_TEXTE EXTRAIT_:

Contexte de l'affaire
Un salarié est engagé, en contrat CDI du 25 juin 2009 en qualité de directeur, catégorie cadre, par une association en charge de la gestion d’une maison de retraite.
Son contrat de travail prévoit une période d'essai de 3 mois, suivie d'une période probatoire de même durée.
Au terme de sa 1ère journée de travail, soit le 1er juillet 2009, le salarié se voit remettre une lettre de l'employeur mettant fin à la période d'essai, avec un délai de prévenance de 24 heures.
Le salarié saisit la juridiction prud'homale pour contester cette décision et demander le paiement de diverses sommes.
La cour d’appel, puis la Cour de cassation déboutent le salarié.
Les juges estiment en effet, que rien n’interdit l’employeur de rompre la période d’essai dés le 1er jour de travail, pour autant que cette rupture se fasse dans les conditions légales, comme cela était le cas en l’espèce.

_CONSIGNES_:
[a] Citez le texte sur la période d'essai depuis "Contexte de l'affaire" jusqu'à "maison de retraite." inclus.
[b] D'après le texte sur la période d'essai, quel délai de prévenance accompagnait la lettre remise au salarié le 1er juillet 2009 ?

_DONNÉES FOURNIES_:

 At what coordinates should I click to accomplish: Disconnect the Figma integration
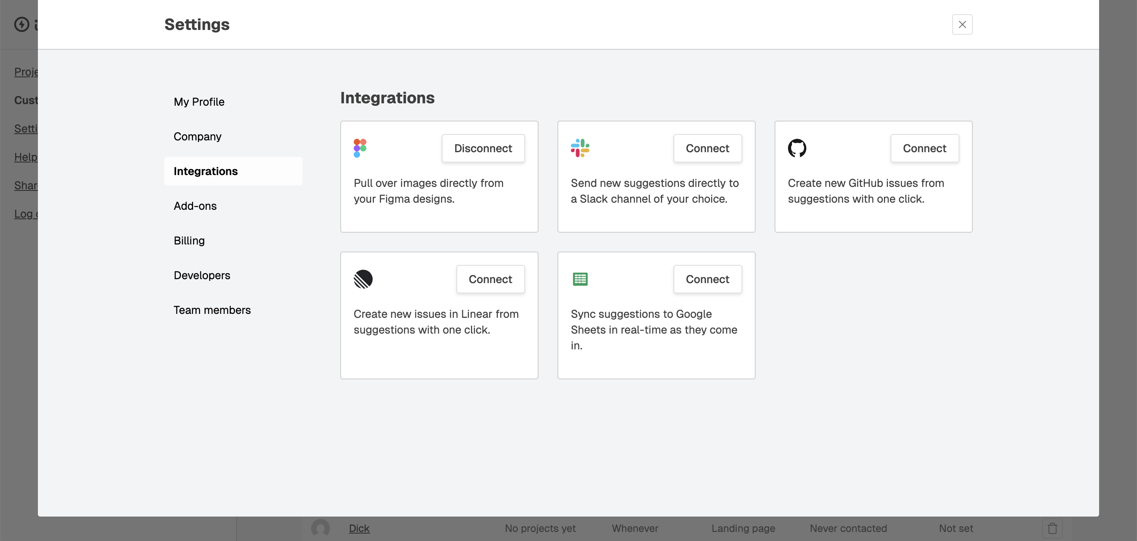coord(483,148)
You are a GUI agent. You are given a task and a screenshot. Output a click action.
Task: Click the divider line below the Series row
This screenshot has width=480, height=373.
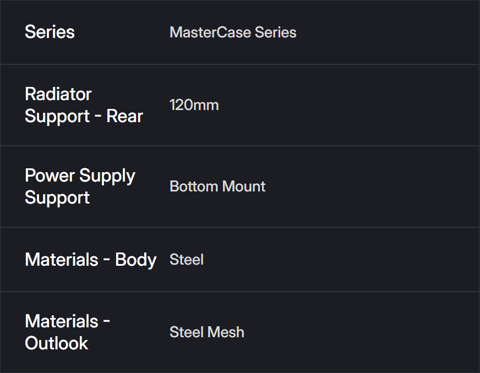pos(240,64)
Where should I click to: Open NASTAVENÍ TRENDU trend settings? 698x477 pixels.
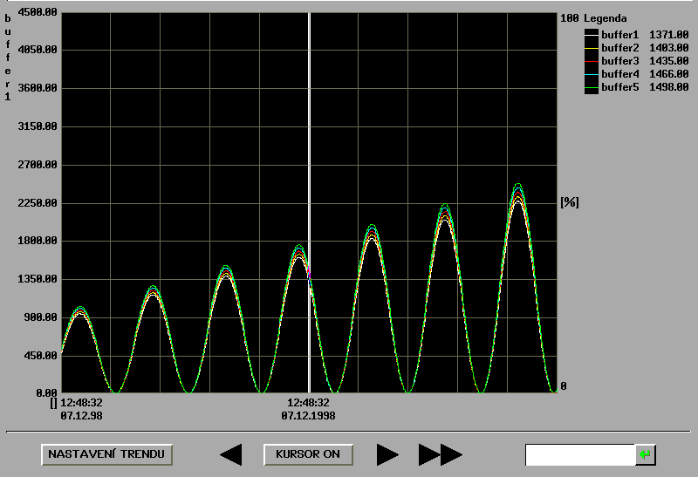tap(106, 454)
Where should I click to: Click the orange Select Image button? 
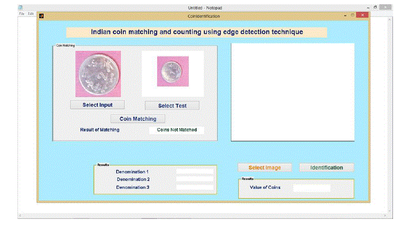click(x=265, y=168)
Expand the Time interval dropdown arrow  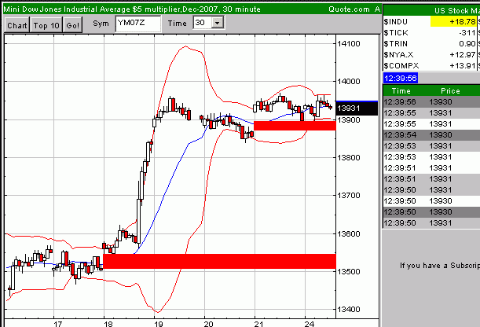coord(217,24)
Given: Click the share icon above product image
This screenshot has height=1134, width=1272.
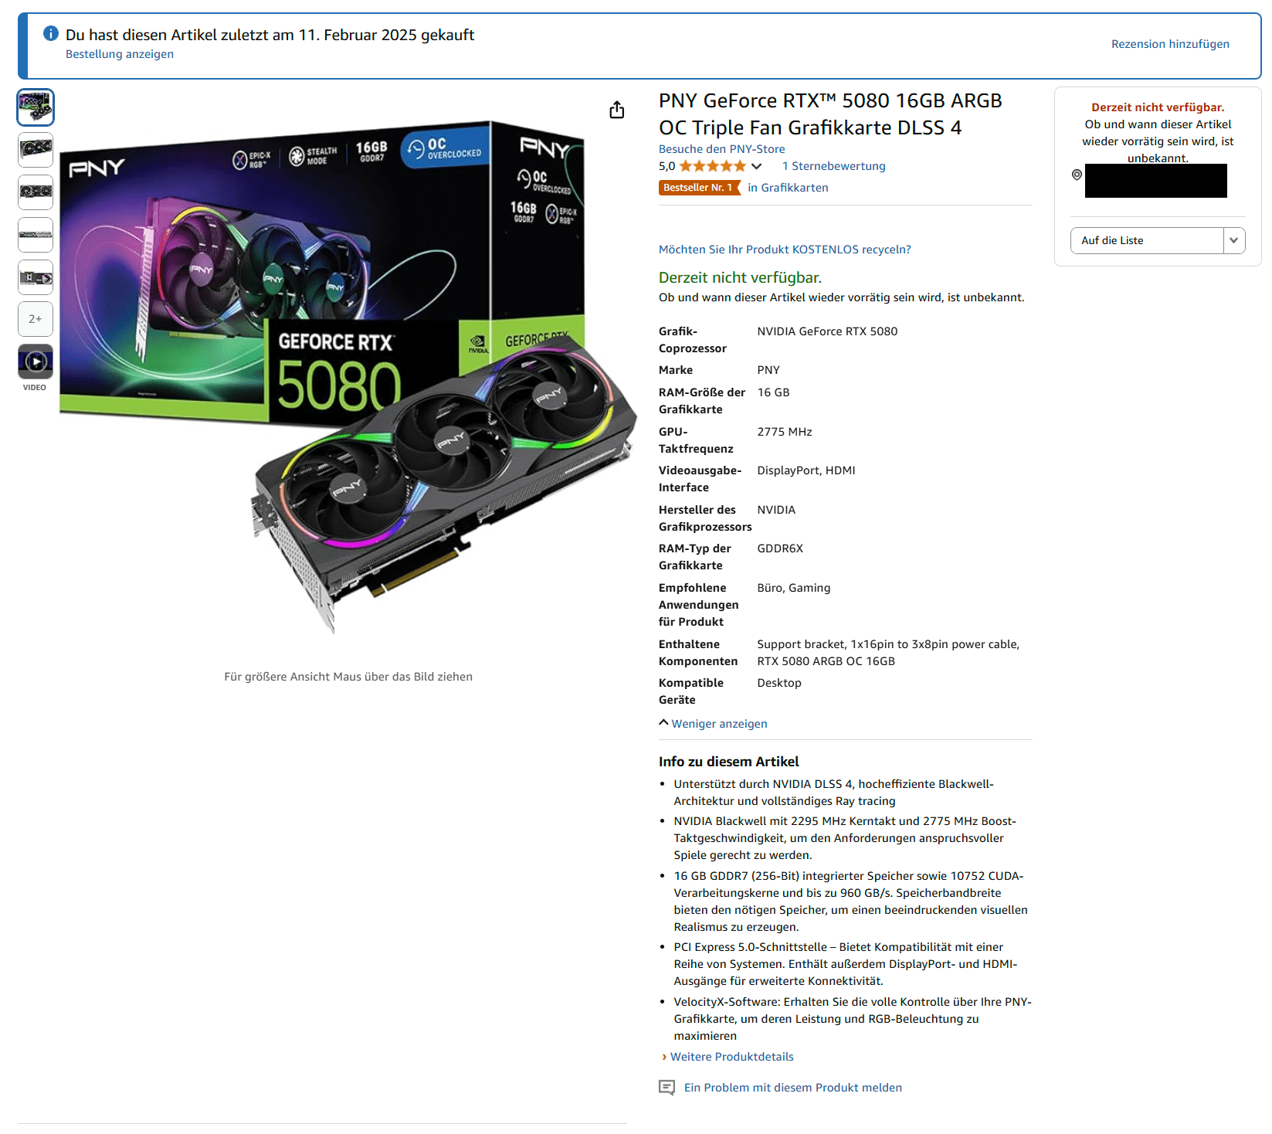Looking at the screenshot, I should [616, 110].
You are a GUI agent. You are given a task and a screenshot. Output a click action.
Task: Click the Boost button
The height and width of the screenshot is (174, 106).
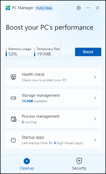point(88,52)
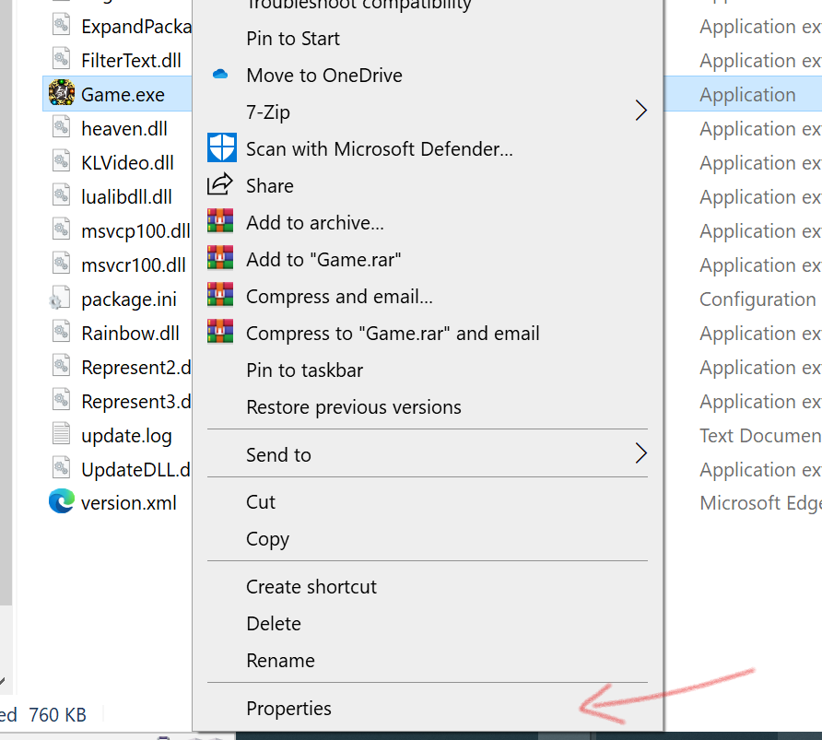Click the Microsoft Edge icon beside version.xml
Viewport: 822px width, 740px height.
coord(62,502)
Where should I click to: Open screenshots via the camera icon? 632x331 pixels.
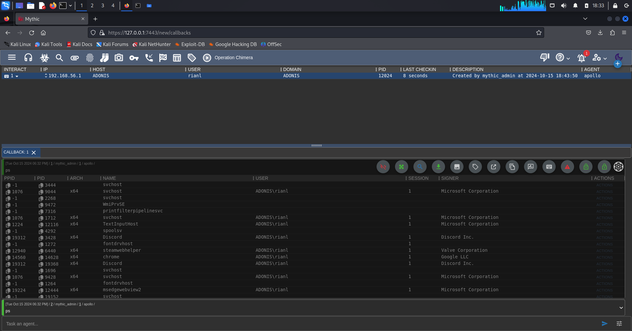point(119,58)
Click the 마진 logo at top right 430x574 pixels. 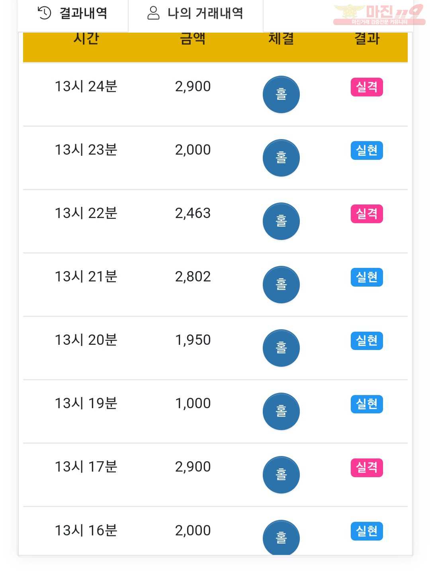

_RÉPONSES_:
[a]
Contexte de l'affaire
Un salarié est engagé, en contrat CDI du 25 juin 2009 en qualité de directeur, catégorie cadre, par une association en charge de la gestion d’une maison de retraite.

[b] Un délai de prévenance de 24 heures.